Experimentalarchäologischer Werkstattbereich in der Römischen Villa Borg eröffnet

Mit der Eröffnung des neuen experimentalarchäologischen Werkstattbereiches und der Vorstellung weiterer Neuerungen erwarten die Besucher ab sofort weitere, spannende Attraktionen in der Römischen Villa Borg. Dies sind der experimentalarchäologische Werkstattbereich, erste Projekte zur multimedialen Inszenierung der Anlage, zum Beispiel eine Hör-App, sowie Optimierungen wie schnelles Internet, Sanierungen, Renovierungen und die Installation eine Induktionsschleife, die den Bedürfnissen hörgeschädigter Besucher entspricht. Zudem wurden der Parkplatz und der Kassenbereich modern, besucherfreundlich und behindertengerecht umgebaut.

Der Werkstattbereich

2013 wurde aus eigenen Mitteln der Einrichtung eine kleine Glashütte nach römischem Vorbild rekonstruiert und erfolgreich genutzt. Durch die finanzielle Unterstützung des Ministeriums für Wirtschaft, Arbeit, Energie und Verkehr konnten nun weitere Werkstätten, wie die Schmiede, die Töpferei sowie eine große Glashütte errichtet werden.  Gemeinsam mit den Kunsthandwerkern, den Mitgliedern des Fördervereins versuchte sich Landrätin Daniela Schlegel- im Bearbeiten von Metall in der Schmiede. Foto: Landkreis Merzig-Wadern/Werner KleinEröffnung neuer Werkstattbereich

„Mit dem experimentalarchäologischen Werkstattbereich wird so den Funden (Metall- und Glasschlacke, Lehmvorkommen) Rechnung getragen und den Besuchern die Möglichkeit eröffnet, dem Gesamtkonzept des Archäologieparks folgend, an Vorführungen alter Handwerkstechniken teilzunehmen bzw. diese selbst auszuprobieren. Ein weiterer Aspekt ist die wissenschaftliche Überprüfung von Theorien zu Handwerkstechniken sowie Experimente hierzu. Damit einher geht eine Attraktivitätssteigerung der Gesamtanlage für die Besucher, betonte Landrätin Daniela Schlegel-Friedrich während der Eröffnungsfeier.

Multimediale Inszenierung

Zusätzlich konnten über die bewilligte Maßnahme des Ministeriums und die Kooperation mit der Hochschule der Bildenden Künste Saar erste Projekte für eine multimediale Inszenierung der Villa Borg gestartet werden. Ein Modell der gesamten Anlage wird über einen Beamer animiert, sodass die Gebäudeteile und Wegeführungen zu erkennen sind. Eine spezielle Hör-App wurde eröffnet Einzelbesuchern die Möglichkeit zu eröffnen die Anlage selbstständig zu erkunden. Die App kann einfach im App-Store heruntergeladen werden. Sobald der Besucher die Anlage betritt, wird er über die App zum Startpunkt geleitet und von dort durch die einzelnen Stationen.

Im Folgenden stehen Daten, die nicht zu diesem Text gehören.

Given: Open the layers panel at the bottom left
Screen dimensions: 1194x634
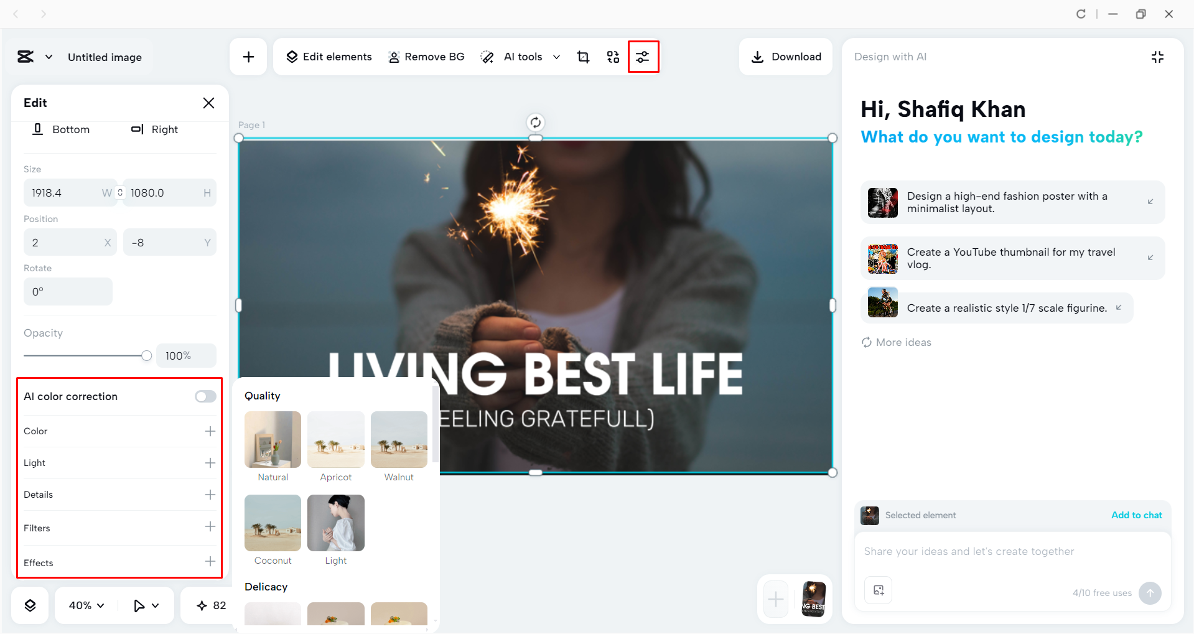Looking at the screenshot, I should click(x=29, y=604).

Attraktiver Tages- und Konferenzort – jetzt mit schnellem Internet

Aktuell wurde die Villa Borg auch mit dem dringend benötigen „schnellen Internet“ über ein Glasfaserkabel angebunden. Möglich gemacht wurde dies durch Fördermittel der Staatskanzlei. Damit ist auch die Grundlage, nicht nur für den weiteren Ausbau des Tagungs- und Konferenzprogrammes, sondern auch für die multimediale Weiterentwicklung der schon begonnenen Programme gelegt.
Finanzielle Unterstützung kam für diese Projekte vom Landkreises Merzig-Wadern sowie der Sparkasse Merzig-Wadern. Großen Einsatz zeigen auch der Förderkreis, der durch seine finanzielle Unterstützung zur weiteren Attraktivitätssteigerung im Museum und im gesamten Gelände der Villa Borg beigetragen hat, sowie Tavernenpächter Christian Heinsdorf, der durch die Haltung von Tieren (aktuell 14 Hühner, 5 Schafe, 2 Gänse) die Römische Villa noch lebendiger macht.